== EXERCISE TEXT ==

Paper Info Reviews Meta-review Author Feedback Post-Rebuttal Meta-reviews

Authors

Yutong Xie, Jianpeng Zhang, Chunhua Shen, Yong Xia

Abstract

Convolutional neural networks (CNNs) have been the de facto standard for nowadays 3D medical image segmentation. The convolutional operations used in these networks, however, inevitably have limitations in modeling the long-range dependency due to their inductive bias of locality and weight sharing. Although Transformer was born to address this issue, it suffers from extreme computational and spatial complexities in processing high-resolution 3D feature maps. In this paper, we propose a novel framework that efficiently bridges a {\bf Co}nvolutional neural network and a {\bf Tr}ansformer {\bf (CoTr)} for accurate 3D medical image segmentation. Under this framework, the CNN is constructed to extract feature representations and an efficient deformable Transformer (DeTrans) is built to model the long-range dependency on the extracted feature maps. Different from the vanilla Transformer which treats all image positions equally, our DeTrans pays attention only to a small set of key positions by introducing the deformable self-attention mechanism. Thus, the computational and spatial complexities of DeTrans have been greatly reduced, making it possible to process the multi-scale and high-resolution feature maps, which are usually of paramount importance for image segmentation. We conduct an extensive evaluation on the Multi-Atlas Labeling Beyond the Cranial Vault (BCV) dataset that covers 11 major human organs. The results indicate that our CoTr leads to a substantial performance improvement over other CNN-based, transformer-based, and hybrid methods on the 3D multi-organ segmentation task. Code is available at: \def\UrlFont{\rm\small\ttfamily} \url{https://github.com/YtongXie/CoTr}.

Link to paper

DOI: https://doi.org/10.1007/978-3-030-87199-4_16

SharedIt: https://rdcu.be/cyl3S

Link to the code repository

https://github.com/YtongXie/CoTr

Link to the dataset(s)

https://www.synapse.org/#!Synapse:syn3193805/wiki/217789


Reviews

Review #1

  • Please describe the contribution of the paper

    The authors of this paper present a method that combines a CNN encoder, a transformer based mapping and a decoder for the segmentation of multiple organs in abdominal HRCT scans. The main contribution lies at the transformer and the fact that the authors modify it such that it focuses only on a small set of key sampling locations instead of all possible and the fact that it was applied in 3D medical images.

===

§ ACTIVITY 1
Copy out a passage from the CoTr page above, starting with "Link to paper" and going on through "to the dataset(s)".
§ ACTIVITY 2
Recast the paragraph of the CoTr page beginning "Convolutional neural networks (CNNs) have been the de facto standard" as a short bulleted list that keeps its main facts.
§ ACTIVITY 3
Answer these questions from the CoTr page above:
(a) Who are the listed authors?
(b) What DOI is given for the paper?
(c) According to Review #1, what kind of scans is the method used to segment organs in?

== EXTRACTED MATERIAL ==

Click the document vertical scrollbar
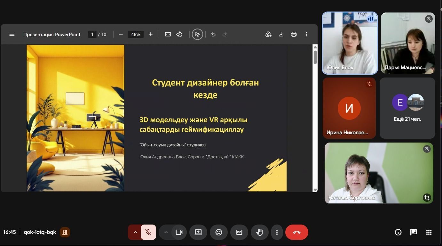The image size is (442, 246). click(x=315, y=58)
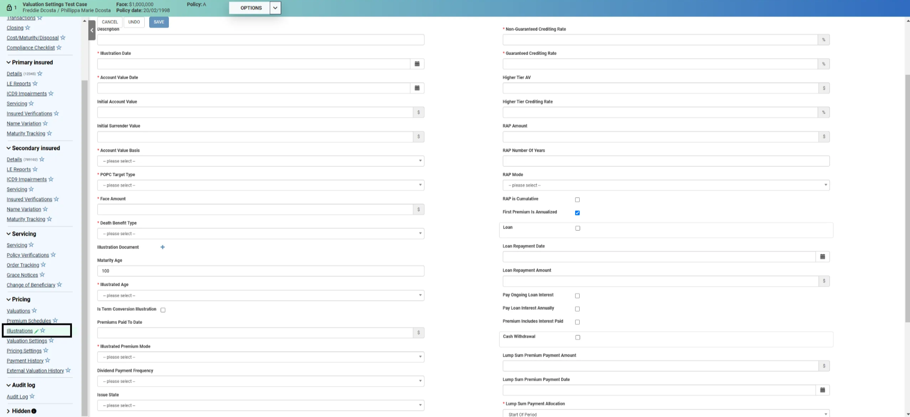Add an Illustration Document with plus icon

click(x=162, y=247)
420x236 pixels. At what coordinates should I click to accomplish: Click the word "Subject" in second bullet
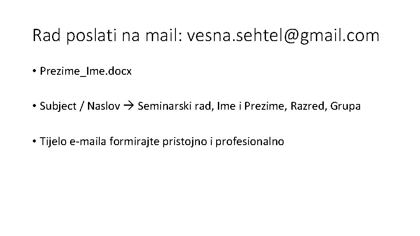56,106
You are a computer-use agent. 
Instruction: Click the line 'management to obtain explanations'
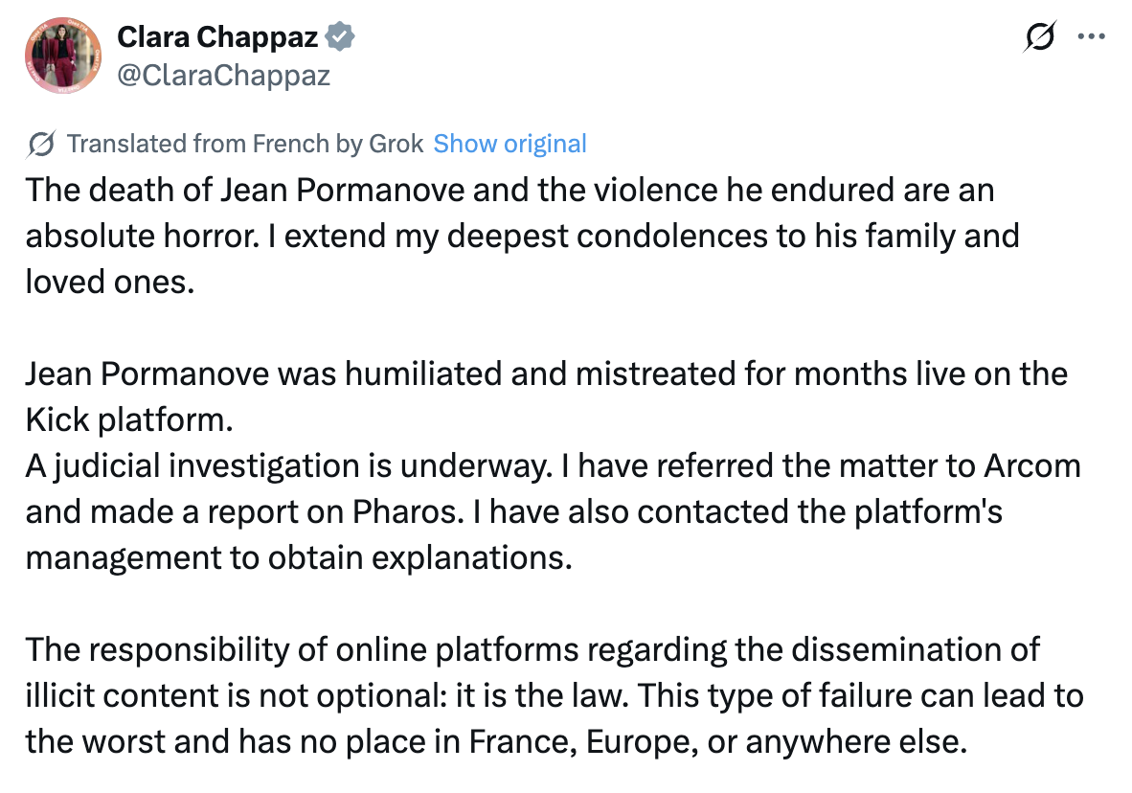pos(299,558)
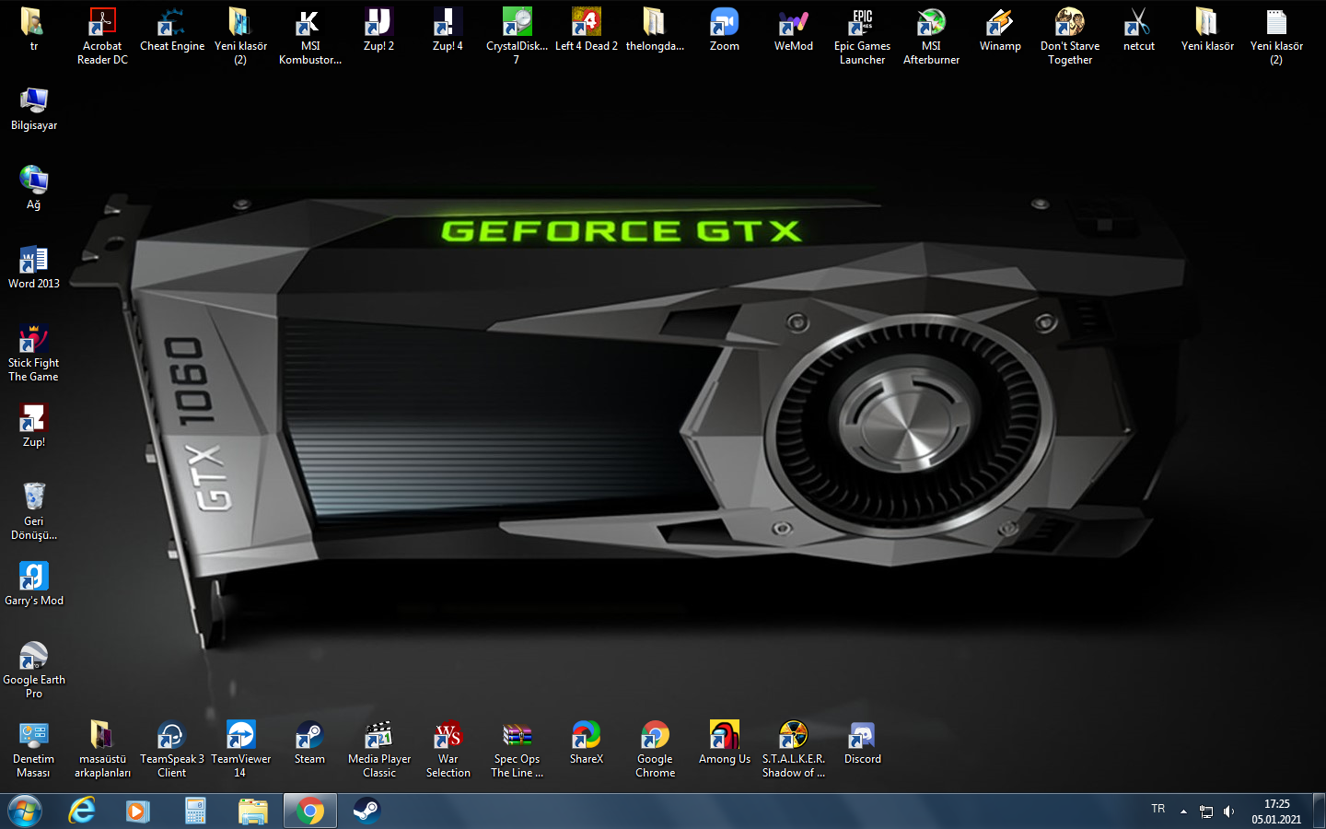The image size is (1326, 829).
Task: Click the TR language indicator in tray
Action: pos(1157,809)
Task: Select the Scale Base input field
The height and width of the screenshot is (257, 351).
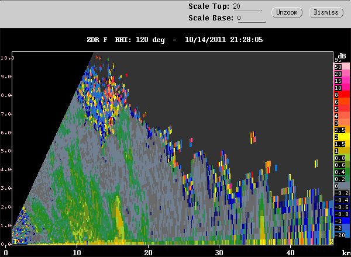Action: [251, 18]
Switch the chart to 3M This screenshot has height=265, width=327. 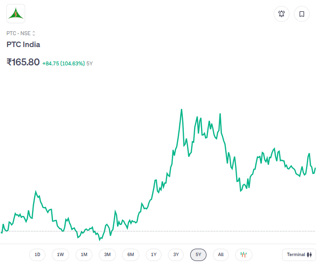pyautogui.click(x=107, y=255)
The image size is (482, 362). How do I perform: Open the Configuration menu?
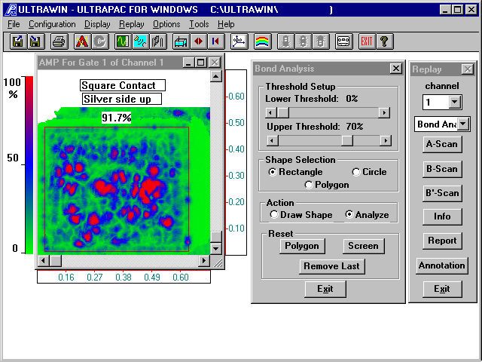(52, 24)
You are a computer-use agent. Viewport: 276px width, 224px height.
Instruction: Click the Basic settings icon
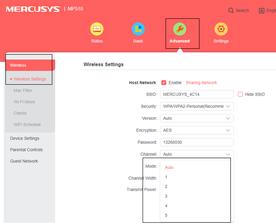pos(138,29)
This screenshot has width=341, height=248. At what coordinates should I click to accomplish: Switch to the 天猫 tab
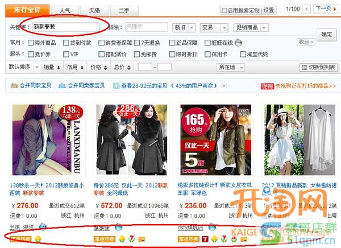click(x=94, y=11)
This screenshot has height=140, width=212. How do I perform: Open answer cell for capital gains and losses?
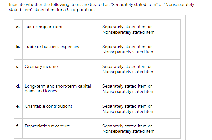tap(128, 89)
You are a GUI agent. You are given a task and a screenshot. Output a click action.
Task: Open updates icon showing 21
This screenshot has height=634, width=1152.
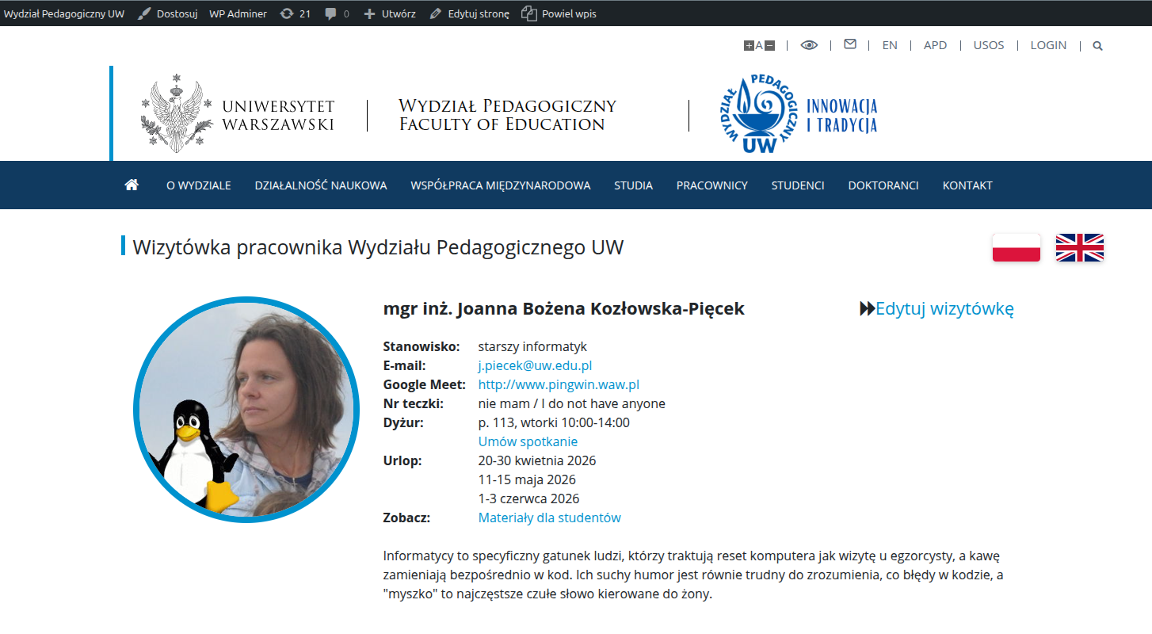296,13

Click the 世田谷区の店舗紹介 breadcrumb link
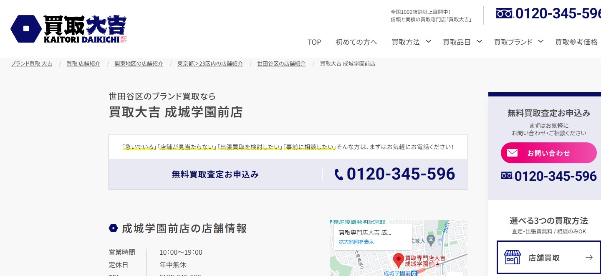click(x=281, y=63)
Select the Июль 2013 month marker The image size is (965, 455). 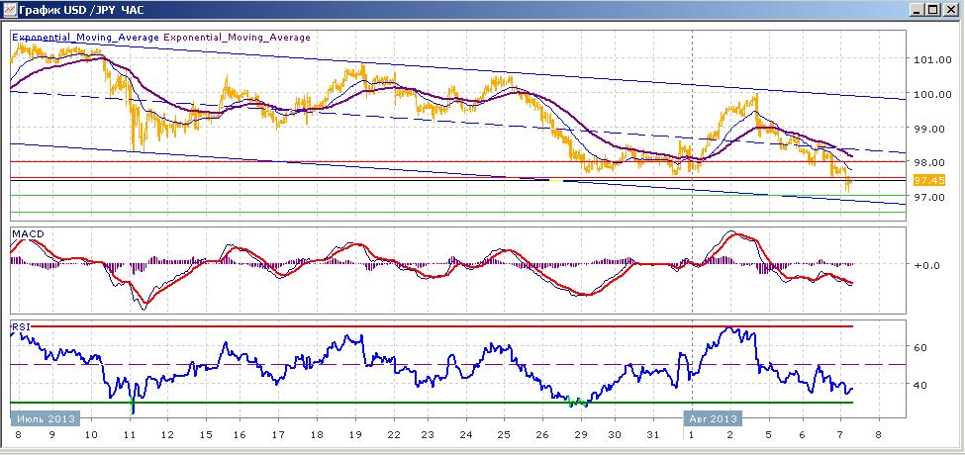tap(46, 418)
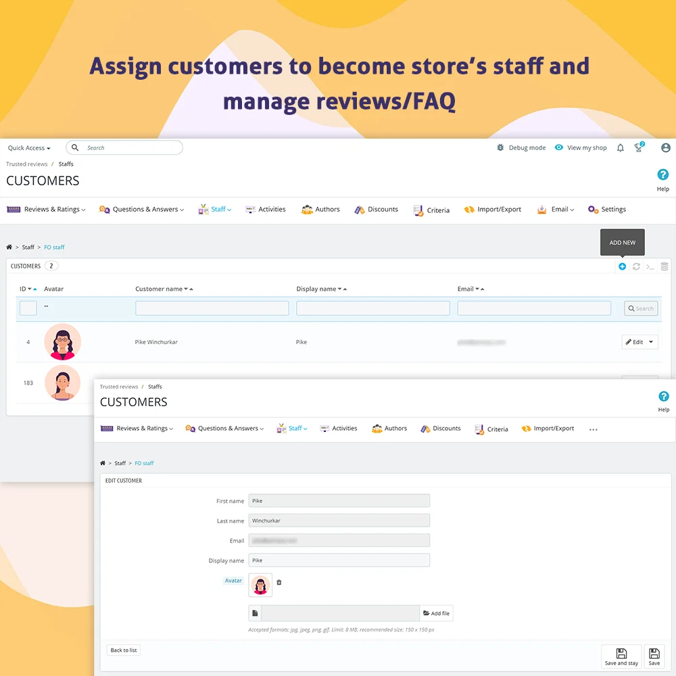Click the Help question mark icon
676x676 pixels.
click(662, 174)
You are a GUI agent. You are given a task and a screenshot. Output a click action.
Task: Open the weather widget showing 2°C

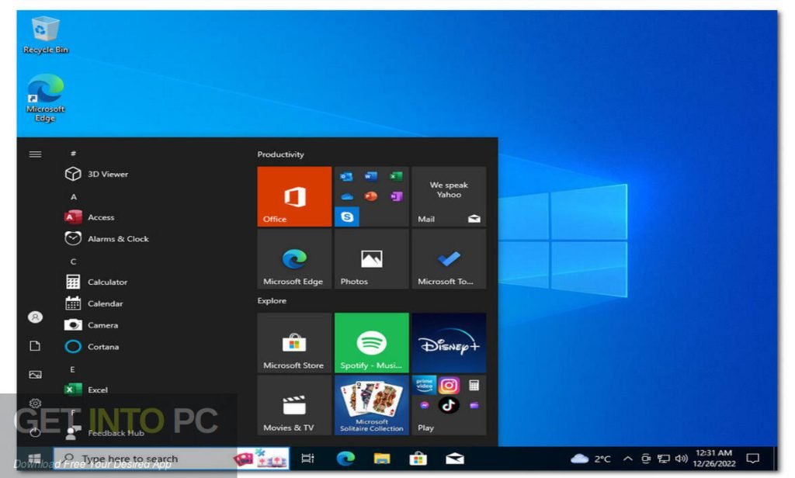tap(592, 458)
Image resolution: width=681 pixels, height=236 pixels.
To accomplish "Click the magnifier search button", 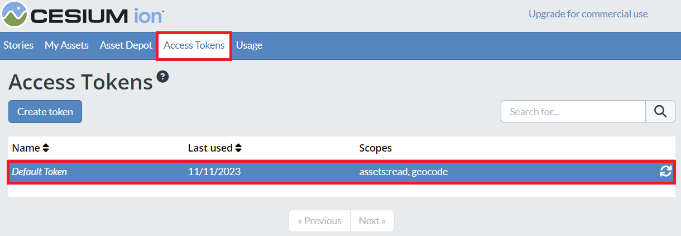I will pos(660,111).
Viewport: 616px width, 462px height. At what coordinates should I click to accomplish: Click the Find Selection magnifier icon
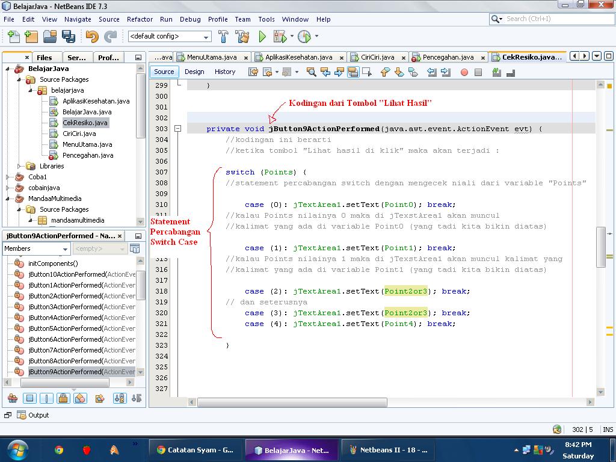311,72
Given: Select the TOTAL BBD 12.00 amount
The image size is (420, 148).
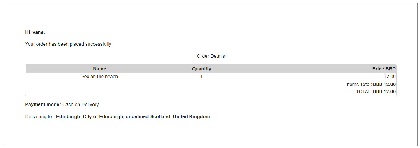Looking at the screenshot, I should (x=384, y=92).
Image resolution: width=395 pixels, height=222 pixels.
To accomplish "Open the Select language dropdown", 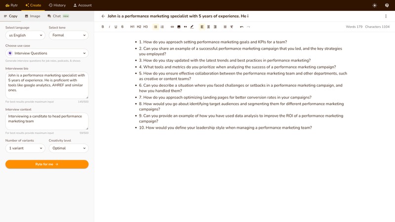I will pos(25,36).
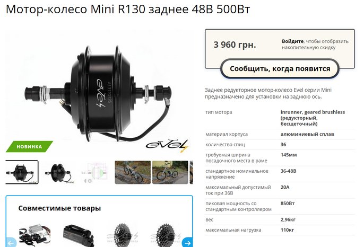Click the Совместимые товары heading
364x247 pixels.
tap(59, 208)
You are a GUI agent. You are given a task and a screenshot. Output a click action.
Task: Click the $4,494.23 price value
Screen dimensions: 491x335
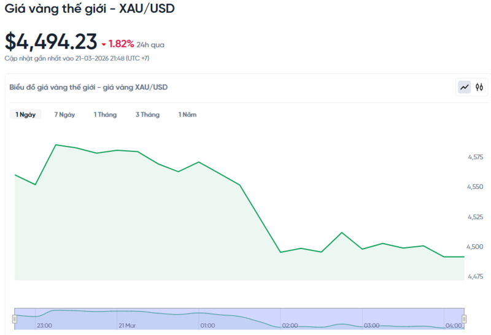51,42
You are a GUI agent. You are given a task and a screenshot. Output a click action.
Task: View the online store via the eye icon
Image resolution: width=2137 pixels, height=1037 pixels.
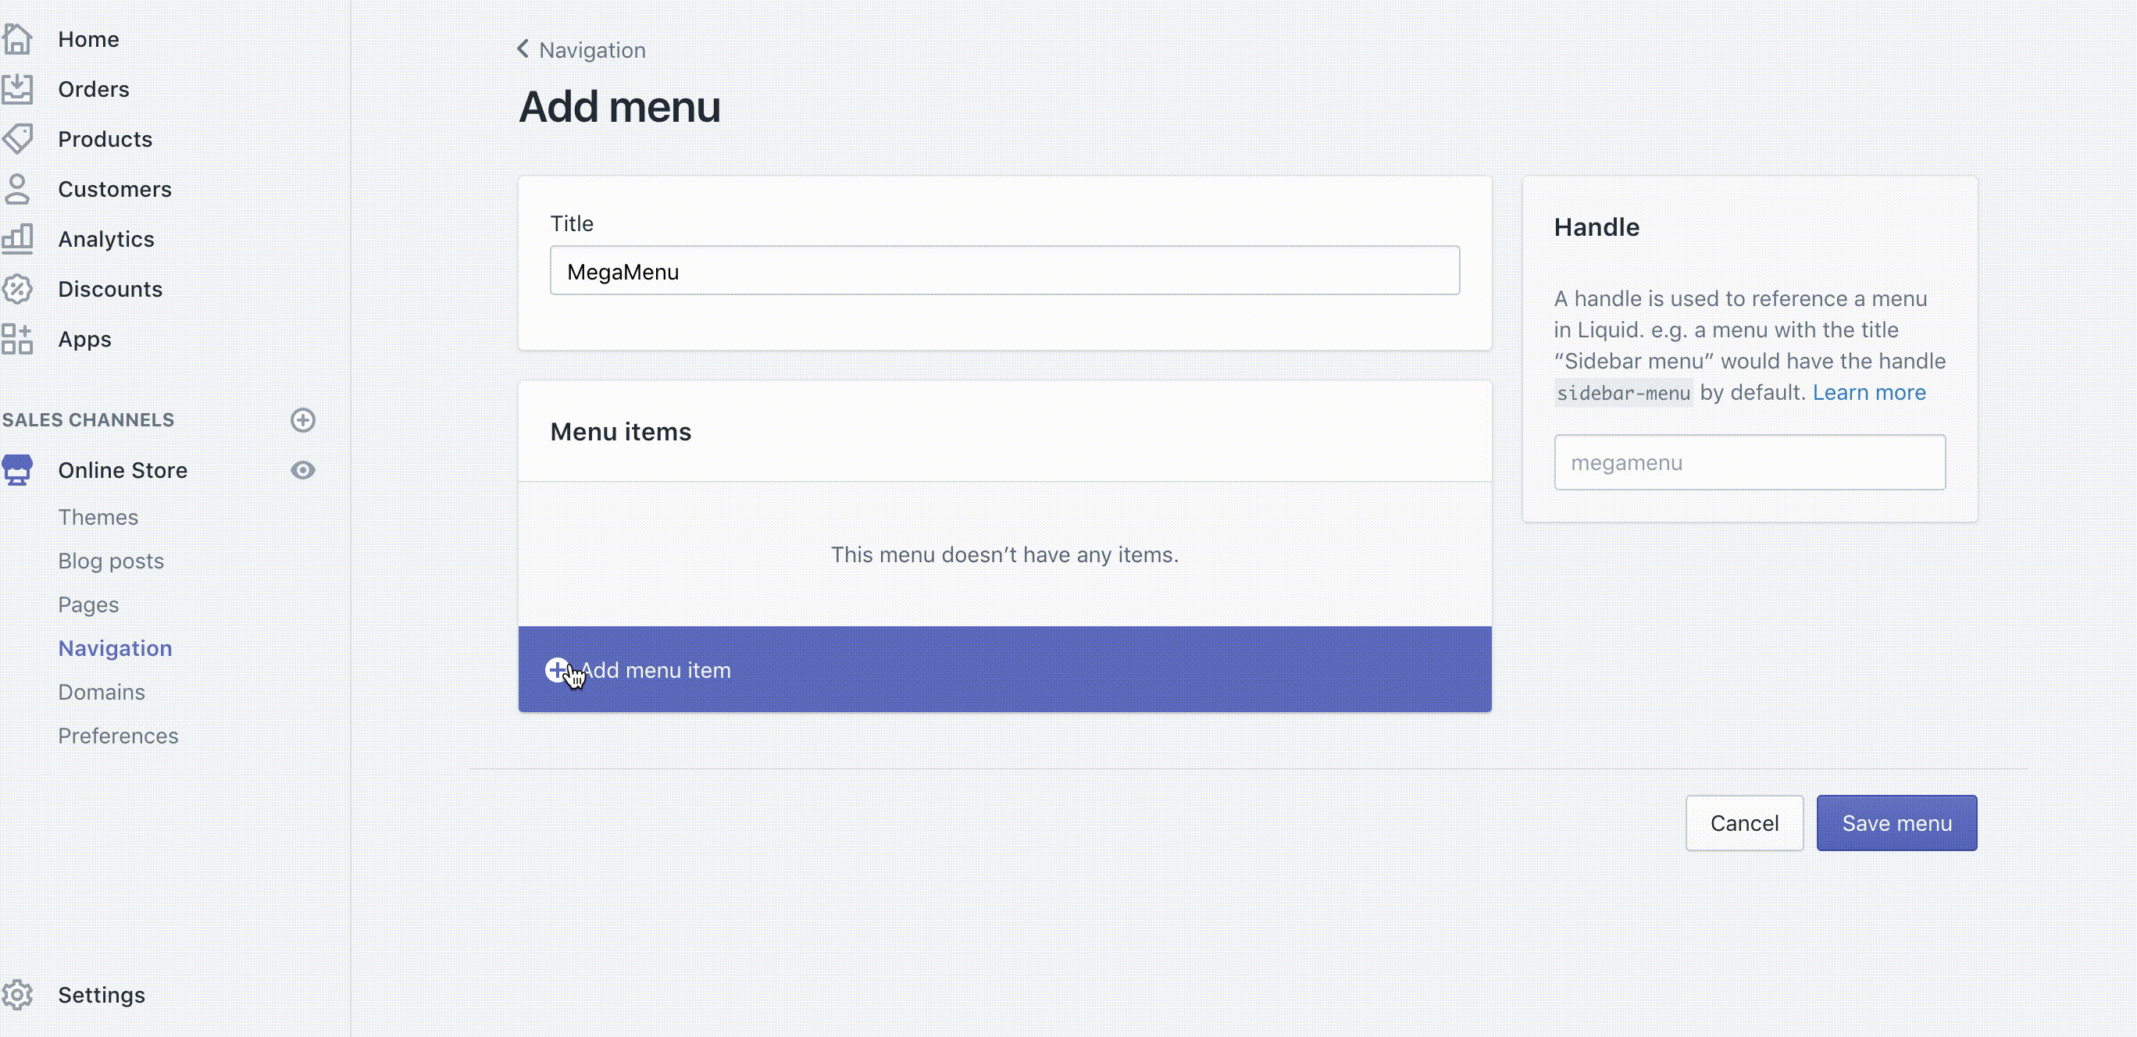tap(303, 470)
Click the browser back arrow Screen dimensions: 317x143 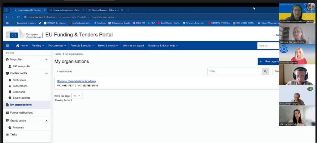click(x=7, y=17)
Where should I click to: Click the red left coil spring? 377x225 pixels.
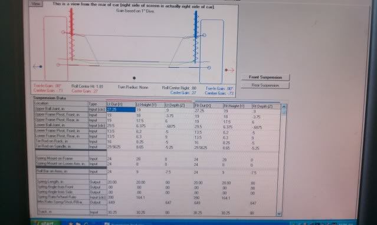coord(71,35)

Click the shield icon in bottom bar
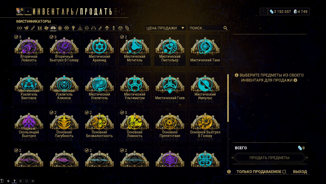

===

§ TASK ANSWER 1
Link to paper

DOI: https://doi.org/10.1007/978-3-030-87199-4_16

SharedIt: https://rdcu.be/cyl3S

Link to the code repository

https://github.com/YtongXie/CoTr

Link to the dataset(s)

§ TASK ANSWER 2
- CNNs are the de facto standard for 3D medical image segmentation. Their convolutional operations have limited ability to model long-range dependency because of their inductive bias of locality and weight sharing.
- Transformers address this issue but suffer extreme computational and spatial complexity when processing high-resolution 3D feature maps.
- The paper proposes CoTr, a framework that bridges a CNN and a Transformer for accurate 3D medical image segmentation.
- In CoTr, the CNN extracts feature representations. An efficient deformable Transformer (DeTrans) models long-range dependency on the extracted feature maps.
- DeTrans uses a deformable self-attention mechanism that attends only to a small set of key positions. This greatly reduces its complexity and lets it process multi-scale, high-resolution feature maps.
- The method was evaluated on the Multi-Atlas Labeling Beyond the Cranial Vault (BCV) dataset, which covers 11 major human organs. CoTr substantially outperformed CNN-based, transformer-based, and hybrid methods on 3D multi-organ segmentation.
- Code is available at https://github.com/YtongXie/CoTr.

§ TASK ANSWER 3
(a) Yutong Xie, Jianpeng Zhang, Chunhua Shen, and Yong Xia
(b) https://doi.org/10.1007/978-3-030-87199-4_16
(c) Abdominal HRCT scans